──────── Text
The Sceptre MK III, introduced in 1967, was a derivative of the Rootes Arrow design and was the best-appointed version of this model offered by Rootes. It continued Humber's tradition of building luxury cars and featured wood-veneer fascia, complete instrumentation, adjustable steering column, vinyl roof and extra brightwork on the wheel arches and rear panel. The MK III had a more powerful version of the 1725 cc engine with twin carburettors giving 87 bhp. The manual-gearbox model featured either the D-type or the later J-type Laycock De Normanville overdrive, with the J-type fitted from chassis numbers L3 onwards starting in July 1972. As with all models in the Arrow range, an automatic gearbox was an option. A closer ratio G-type gearbox was fitted to later Sceptres, using the J-type overdrive. An estate car variant of the Sceptre was introduced at the London Motor Show in October 1974. It featured a built-in roof rack and a carpeted loading floor protected by metal strips and illuminated by an additional interior light. Washer and wiper were provided for the rear window, a rare feature on UK-market estate cars of the time.
────────────────
──────── Provided records
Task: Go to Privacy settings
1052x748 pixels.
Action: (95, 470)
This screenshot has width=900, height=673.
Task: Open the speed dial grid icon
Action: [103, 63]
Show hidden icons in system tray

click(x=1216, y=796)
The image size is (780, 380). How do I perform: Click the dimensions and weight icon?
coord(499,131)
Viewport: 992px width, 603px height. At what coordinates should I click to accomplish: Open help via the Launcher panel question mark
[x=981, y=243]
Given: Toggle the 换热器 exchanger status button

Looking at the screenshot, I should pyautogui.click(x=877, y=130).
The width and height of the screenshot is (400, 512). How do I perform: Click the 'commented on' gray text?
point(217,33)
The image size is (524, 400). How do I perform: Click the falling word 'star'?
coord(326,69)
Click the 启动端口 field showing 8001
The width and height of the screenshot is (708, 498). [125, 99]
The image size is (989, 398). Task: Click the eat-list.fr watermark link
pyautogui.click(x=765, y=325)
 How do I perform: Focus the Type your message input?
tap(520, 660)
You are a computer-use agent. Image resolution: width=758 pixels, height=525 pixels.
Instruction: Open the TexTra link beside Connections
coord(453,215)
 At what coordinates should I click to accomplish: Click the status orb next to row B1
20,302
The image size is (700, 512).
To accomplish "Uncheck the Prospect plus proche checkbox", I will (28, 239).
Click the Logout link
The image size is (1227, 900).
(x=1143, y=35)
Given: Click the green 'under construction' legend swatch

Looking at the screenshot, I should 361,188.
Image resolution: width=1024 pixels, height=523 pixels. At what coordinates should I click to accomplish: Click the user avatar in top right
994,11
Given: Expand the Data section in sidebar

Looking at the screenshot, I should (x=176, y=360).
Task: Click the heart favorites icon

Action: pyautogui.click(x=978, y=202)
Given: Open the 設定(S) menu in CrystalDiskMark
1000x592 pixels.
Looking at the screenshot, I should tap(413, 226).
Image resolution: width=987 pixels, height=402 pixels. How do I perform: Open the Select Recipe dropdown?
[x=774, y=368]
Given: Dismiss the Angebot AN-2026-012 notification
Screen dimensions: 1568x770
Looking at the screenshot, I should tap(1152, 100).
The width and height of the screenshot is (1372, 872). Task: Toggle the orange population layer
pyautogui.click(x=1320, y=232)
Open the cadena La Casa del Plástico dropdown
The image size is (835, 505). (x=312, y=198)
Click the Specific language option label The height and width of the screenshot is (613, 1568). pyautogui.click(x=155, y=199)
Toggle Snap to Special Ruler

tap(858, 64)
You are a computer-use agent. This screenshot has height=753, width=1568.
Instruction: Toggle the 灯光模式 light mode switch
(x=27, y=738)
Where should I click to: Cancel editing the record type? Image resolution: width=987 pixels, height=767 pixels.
────────────────
Tasks to complete:
- a) According to the Humber Sceptre text, what horsepower did the twin-carburettor 1725 cc engine produce?
- b) Extend the text on the Humber Sceptre MK III from its last sentence.

Task-by-task results:
- a) 87 bhp

- b)
The Sceptre was discontinued in September 1976, along with the Humber and Hillman marque names. From that time, all models in the Chrysler UK range were branded as Chryslers. Production of the MK III totaled 43,951 units.

==Use of the Sceptre name by Peugeot==
The name "Sceptre" reappeared in 1990 for some SRi versions of the Peugeot 205, 405 and 605. Peugeot had bought Chrysler's European operations (which also included French carmaker Simca) in 1978 and rebranded the whole European Chrysler range under the Talbot marque.